I’ve been thinking about playing the Rolling Stones in church. Over the last few weeks I’ve been teaching a series on the supernatural universe and I can’t shake this old song the Stones recorded back in 1968. You usually don’t think of the Stones as being valuable assets in communicating spiritual truth, but I think one of their early songs communicates an essential spiritual truth in a way that some of the best of theologians can’t equal. Even more unlikely, the name of the song I refer to is “Sympathy for the Devil.”
The song was written by Mick Jagger and Keith Richards. In later interviews Jagger attributed inspiration for the piece to Baudelaire, but critics have linked it to Russian novelist Mikhail Bulgakov’s The Master and the Margarita. Sung in the first person, Jagger begins the piece by singing:
Please allow me to introduce myself
I'm a man of wealth and taste
I've been around for long, long years
Stole many man's soul and faith
In these short phrases the song introduces the concept of personified evil. Jagger later identifies his narrator specifically as “Lucifer.” When theologians attempt to piece together the origins of evil they usually identify Lucifer as one of the highest order of angels that became corrupted through his great beauty and decided he no longer wanted to serve God, but be God. He was cast out of God’s presence and in this scenario convinced one-third of the angelic ranks to rebel with him. These fallen angels then became what we today identify as the Devil and demons that wage war against God and his purposes. Note how the song spells this out. The second stanza finds the narrator informing us that:
And I was 'round when Jesus Christ
Had his moment of doubt and pain
Made damn sure that Pilate
Washed his hands and sealed his fate
Then Mick launches into the chorus:
Pleased to meet you
Hope you guess my name
But what's puzzling you
Is the nature of my game
We live in a complex world. It is “puzzling.” It is a world where “good” happens. There is love, beauty, compassion, creativity, and wonder. But it is also a world in which pain, suffering, death, and destruction are daily occurrences. Religious leaders, thinkers, and philosophers throughout the ages have tried to create unified systems of thought that bring these conflicting realities together in some meaningful explanation of life. The Stones continue:
I stuck around St. Petersburg
When I saw it was a time for a change
Killed the Czar and his ministers
Anastasia screamed in vain
I rode a tank
Held a general's rank
When the blitzkrieg raged
And the bodies stank
I watched with glee
While your kings and queens
Fought for ten decades
For the gods they made
I shouted out,
"Who killed the Kennedys?"
When after all
It was you and me
From the time of Christ through the modern era, “Sympathy for the Devil” paints a picture of evil at work in the most destructive of human events. The question we need to ask is whether this concept reflects a primitive belief system that needed to invent the realm of the demonic to explain the tragedies of life, or whether the picture and description in the Bible, on which the concepts contained in the song are based, is a timeless description of the true nature of the fallen universe.
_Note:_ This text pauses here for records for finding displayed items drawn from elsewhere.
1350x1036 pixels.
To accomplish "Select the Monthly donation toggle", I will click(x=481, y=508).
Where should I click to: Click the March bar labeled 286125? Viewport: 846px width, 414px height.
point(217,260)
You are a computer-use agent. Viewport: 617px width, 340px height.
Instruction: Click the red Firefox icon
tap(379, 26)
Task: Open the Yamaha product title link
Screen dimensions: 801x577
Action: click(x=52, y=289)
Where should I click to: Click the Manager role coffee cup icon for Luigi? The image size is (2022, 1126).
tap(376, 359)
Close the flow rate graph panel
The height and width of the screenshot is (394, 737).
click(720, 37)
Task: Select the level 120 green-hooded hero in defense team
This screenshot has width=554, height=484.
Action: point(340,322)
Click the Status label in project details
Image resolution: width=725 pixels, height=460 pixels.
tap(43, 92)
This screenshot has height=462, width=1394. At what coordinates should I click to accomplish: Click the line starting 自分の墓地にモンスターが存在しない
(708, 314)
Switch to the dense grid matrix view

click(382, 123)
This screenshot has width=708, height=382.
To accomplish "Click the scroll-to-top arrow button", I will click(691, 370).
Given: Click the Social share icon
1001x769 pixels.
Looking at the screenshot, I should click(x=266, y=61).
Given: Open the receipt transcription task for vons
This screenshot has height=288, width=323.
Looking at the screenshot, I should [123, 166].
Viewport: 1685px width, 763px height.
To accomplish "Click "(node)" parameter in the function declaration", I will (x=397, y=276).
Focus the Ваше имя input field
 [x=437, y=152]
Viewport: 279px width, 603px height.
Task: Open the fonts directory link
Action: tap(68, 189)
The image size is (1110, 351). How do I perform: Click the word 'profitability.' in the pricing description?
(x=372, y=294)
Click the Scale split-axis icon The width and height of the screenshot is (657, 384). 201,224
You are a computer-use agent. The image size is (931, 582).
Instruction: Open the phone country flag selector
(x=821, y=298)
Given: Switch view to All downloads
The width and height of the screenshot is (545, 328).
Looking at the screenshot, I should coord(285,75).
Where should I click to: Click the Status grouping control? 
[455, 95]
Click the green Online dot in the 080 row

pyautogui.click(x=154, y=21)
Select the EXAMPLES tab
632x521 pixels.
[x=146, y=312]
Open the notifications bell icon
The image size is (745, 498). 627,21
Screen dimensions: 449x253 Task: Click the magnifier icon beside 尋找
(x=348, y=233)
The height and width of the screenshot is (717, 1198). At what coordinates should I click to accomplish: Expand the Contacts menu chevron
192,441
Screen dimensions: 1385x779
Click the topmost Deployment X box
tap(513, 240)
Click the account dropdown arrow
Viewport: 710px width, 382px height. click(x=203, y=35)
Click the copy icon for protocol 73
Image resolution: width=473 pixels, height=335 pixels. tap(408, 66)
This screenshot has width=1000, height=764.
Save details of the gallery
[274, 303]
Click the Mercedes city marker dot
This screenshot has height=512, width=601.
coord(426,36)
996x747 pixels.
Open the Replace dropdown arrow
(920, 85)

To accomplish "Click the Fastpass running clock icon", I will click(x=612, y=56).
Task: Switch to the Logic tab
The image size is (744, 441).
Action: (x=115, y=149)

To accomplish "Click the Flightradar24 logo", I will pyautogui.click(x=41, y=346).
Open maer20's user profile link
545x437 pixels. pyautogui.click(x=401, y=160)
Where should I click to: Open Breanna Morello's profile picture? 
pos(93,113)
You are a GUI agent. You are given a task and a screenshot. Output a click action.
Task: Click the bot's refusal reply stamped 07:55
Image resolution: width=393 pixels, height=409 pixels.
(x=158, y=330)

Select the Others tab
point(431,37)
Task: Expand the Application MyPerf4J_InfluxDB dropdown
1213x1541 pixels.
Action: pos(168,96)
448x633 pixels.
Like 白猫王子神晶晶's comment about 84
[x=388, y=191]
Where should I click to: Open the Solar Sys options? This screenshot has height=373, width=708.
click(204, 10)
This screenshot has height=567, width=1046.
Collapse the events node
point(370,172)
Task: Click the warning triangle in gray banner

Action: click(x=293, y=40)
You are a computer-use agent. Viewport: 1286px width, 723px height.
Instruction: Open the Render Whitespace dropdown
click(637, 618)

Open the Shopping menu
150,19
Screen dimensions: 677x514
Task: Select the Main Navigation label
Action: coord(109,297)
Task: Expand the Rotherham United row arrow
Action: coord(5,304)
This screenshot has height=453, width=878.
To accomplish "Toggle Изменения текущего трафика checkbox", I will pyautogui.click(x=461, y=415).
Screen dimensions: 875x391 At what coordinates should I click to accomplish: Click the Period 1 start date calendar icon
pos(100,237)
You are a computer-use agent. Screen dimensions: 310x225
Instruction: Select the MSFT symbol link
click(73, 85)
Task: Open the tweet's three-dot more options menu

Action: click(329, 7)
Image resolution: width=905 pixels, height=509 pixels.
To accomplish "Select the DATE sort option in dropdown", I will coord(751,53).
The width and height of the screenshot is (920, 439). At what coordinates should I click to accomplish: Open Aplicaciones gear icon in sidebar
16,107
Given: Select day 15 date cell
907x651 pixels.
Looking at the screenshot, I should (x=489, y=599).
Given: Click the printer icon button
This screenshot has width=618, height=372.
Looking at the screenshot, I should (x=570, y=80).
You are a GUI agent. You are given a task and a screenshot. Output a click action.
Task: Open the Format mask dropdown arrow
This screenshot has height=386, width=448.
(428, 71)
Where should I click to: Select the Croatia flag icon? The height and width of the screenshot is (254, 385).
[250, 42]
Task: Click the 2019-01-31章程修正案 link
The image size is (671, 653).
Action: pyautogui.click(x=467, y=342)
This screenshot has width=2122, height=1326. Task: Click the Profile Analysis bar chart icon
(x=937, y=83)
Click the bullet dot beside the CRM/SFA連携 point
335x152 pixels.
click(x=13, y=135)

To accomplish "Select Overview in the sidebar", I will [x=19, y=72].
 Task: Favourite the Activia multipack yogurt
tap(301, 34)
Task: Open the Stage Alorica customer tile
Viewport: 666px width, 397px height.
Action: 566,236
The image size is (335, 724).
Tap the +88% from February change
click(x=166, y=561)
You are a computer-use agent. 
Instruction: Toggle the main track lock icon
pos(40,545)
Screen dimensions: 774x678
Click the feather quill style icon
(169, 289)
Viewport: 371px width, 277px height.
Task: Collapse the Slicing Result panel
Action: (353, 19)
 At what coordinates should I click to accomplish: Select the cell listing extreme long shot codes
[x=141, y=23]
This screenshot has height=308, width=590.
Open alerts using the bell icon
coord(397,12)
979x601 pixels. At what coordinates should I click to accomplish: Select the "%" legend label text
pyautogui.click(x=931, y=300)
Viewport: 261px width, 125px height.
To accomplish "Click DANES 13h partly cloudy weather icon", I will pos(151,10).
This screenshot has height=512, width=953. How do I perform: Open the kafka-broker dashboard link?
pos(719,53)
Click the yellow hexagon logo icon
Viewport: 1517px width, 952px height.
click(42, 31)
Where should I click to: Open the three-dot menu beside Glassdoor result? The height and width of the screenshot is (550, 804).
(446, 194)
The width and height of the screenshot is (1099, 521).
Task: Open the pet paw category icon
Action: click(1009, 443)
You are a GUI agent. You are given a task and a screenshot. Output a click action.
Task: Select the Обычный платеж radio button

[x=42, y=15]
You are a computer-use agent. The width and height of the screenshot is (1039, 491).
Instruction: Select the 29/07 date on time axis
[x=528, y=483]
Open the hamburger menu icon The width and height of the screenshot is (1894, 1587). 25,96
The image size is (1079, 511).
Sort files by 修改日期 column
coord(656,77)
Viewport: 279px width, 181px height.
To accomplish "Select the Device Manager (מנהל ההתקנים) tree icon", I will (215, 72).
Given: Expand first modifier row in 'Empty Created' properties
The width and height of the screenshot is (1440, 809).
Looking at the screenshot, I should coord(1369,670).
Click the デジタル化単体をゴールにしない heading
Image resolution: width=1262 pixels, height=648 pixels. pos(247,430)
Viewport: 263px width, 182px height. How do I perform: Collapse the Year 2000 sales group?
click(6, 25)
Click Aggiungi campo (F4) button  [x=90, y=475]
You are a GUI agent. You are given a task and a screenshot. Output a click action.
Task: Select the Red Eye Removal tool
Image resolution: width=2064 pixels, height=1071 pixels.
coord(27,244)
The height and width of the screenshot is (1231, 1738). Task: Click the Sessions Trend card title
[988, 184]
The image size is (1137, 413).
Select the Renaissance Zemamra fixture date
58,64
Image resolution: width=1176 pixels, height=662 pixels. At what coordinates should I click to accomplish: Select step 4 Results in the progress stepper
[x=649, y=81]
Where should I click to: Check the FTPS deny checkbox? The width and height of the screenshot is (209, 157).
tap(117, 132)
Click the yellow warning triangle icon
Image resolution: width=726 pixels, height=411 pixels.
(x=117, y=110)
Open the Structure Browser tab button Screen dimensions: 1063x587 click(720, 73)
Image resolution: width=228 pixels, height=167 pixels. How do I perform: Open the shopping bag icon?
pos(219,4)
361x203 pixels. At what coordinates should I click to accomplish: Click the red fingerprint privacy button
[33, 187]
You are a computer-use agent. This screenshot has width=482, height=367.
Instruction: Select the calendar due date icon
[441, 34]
In one final stanza, Lucifer suggests that:
Just as every cop is a criminal
And all the sinners saints
As heads is tails
Just call me Lucifer
'Cause I'm in need of some restraint
The implication is that wrong can be right and right can be wrong, or at least that our narrator can twist the facts in a way that “puzzle” us. The conclusion is a warning:
So if you meet me
Have some courtesy
Have some sympathy, and some taste
Use all your well-learned politesse
Or I'll lay your soul to waste.
I don’t think Jagger and Richards necessarily hold a biblical world-view. I imagine they were simply trying to create a song that wrestled with the fact that something is horribly wrong with the way things are and found the imagery of the Bible helpful in communicating the idea. I remember the outrage that accompanied the release of the song in 1968. The Stones were accused of being Satanists and perverting the mind of America’s youth. At the time I couldn't have cared less. I just thought the music was great. Then when a young man was murdered during the Stones concert at Altamont the rumor spread that it happened while the band was performing this piece. It wasn’t true (they were actually performing “Under My Thumb”), but the rumors grew. Then several years later, as I wrestled with these issues and sought to come to grips with the problem of pain and evil in the world I rediscovered the song and found it to be pure genius. As I found myself addressing these issues in my teaching work I couldn’t shake the song from my mind. I even went to YouTube and discovered that the session in the studio when the song was recorded back in June of 1968 had been filmed. It seems that Jean Luc-Godard was working on a film on the American counter-culture and dropped in the studio to shoot some footage of the Stones – just as they were recording the song.
So what do you think? Should I play it in church? The Stones and theology? Jesus and “Sympathy for the Devil?” What would Jesus do – or play?